Assignment: According to the passage on AIDS activism below, what did gays understand from the beginning that the government would not do if left to the normal processes of decision-making? List each one.

Reading passage:
From the beginning, then, the understanding among gays was that the government would not do research, spend money on public health, or provide care if it was left to the normal processes of decision-making. It was assumed that government was hostile to AIDS and that the community of people sympathetic to AIDS had to make themselves visible and politically effective.
In the early years, this was done partly by self-help organization within the gay community and partly as entertainers and other famous people joined in the formation of and fundraising for new charities that provided funding for AIDS action.
Where these groups were a basis of social movements in the early 1980s, through the late 1980s their message was being accepted and government was increasingly allocating money for research and services. Often the groups that started out as critical protest groups were given grants to be the organizations that would administer services. As they became conduits for government funding, these formerly critical groups gradually became part of or supporters of government because they were the designers and implementers of the programs. We call this process cooptation: a situation where formerly critical groups are brought into the governance process and led to be supporters of the way government makes decisions and runs programs.
From the standpoint of those who thought government and mainstream society always would resist providing adequate funding for AIDS, this cooptation was dangerous and a source of concern. They felt that government gave funding and services in the first place only because there were effective, confrontational politics. Once the political movements have been killed through the process of cooptation, government would be free to gradually cut back on funding and also to gradually encumber programs with regulations that would work against the interests of those with AIDS. Therefore, it was important to political critics to continue protesting and to develop effective political organizations that were separate from the groups that were providing services. This was the role adopted by ACT-UP.
ACT-UP has been very much influenced by the civil rights and anti-war movements of the 1960s wherein activists engaged in civil disobedience and were prepared to be arrested to make their point. ACT-UP also recognizes in ingeneous ways that political and other public action depends on a certain acceptance and decorum in order to function. Being disruptive and confrontational in creative ways, ACT-UP was able to be politically effective with a small number of people.
What we learn from this organization is that effective politics are in important ways based on symbolic actions. This style of politics runs against the grain of the dominant, conservative, political style of America today. However, ACT-UP shows that such a group can be extremely effective, and often more effective than large, representative, rationally operated social and political movements.
Politics in this style has become an important means of advancing many idealistic movements like the environmental movement and sometimes this is the only way that governments can be confronted and made to respond to broad social concerns---like preservation of the rain forest.
The concern, however, is that liberalism in the political sense is dead. If this is the case, to whom are these groups accountable? And how does the mass of the population have its interests represented?

Entries shown:
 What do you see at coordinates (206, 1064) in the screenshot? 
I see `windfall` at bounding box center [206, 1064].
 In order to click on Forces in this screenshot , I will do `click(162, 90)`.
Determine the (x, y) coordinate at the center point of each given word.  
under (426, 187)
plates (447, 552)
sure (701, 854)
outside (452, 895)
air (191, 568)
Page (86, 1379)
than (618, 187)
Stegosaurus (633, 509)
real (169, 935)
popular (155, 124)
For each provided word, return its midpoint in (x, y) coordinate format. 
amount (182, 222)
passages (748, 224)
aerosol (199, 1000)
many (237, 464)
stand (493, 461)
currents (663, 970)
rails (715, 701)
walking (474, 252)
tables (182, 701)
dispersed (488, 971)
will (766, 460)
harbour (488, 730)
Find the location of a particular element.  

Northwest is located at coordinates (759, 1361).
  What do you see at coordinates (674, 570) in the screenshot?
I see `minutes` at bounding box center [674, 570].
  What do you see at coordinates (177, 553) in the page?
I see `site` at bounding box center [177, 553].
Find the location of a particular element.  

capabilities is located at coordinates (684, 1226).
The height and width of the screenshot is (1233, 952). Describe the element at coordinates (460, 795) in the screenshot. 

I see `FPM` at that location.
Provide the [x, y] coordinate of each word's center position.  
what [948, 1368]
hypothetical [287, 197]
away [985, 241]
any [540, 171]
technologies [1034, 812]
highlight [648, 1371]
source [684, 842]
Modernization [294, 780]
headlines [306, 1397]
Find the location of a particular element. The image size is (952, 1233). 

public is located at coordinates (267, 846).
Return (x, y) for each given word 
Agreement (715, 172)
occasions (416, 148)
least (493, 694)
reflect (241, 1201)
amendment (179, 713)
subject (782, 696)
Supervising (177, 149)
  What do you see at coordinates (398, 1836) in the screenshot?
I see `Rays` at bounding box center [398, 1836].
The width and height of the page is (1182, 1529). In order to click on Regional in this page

Solution for this exercise:
- Do research
- Spend money on public health
- Provide care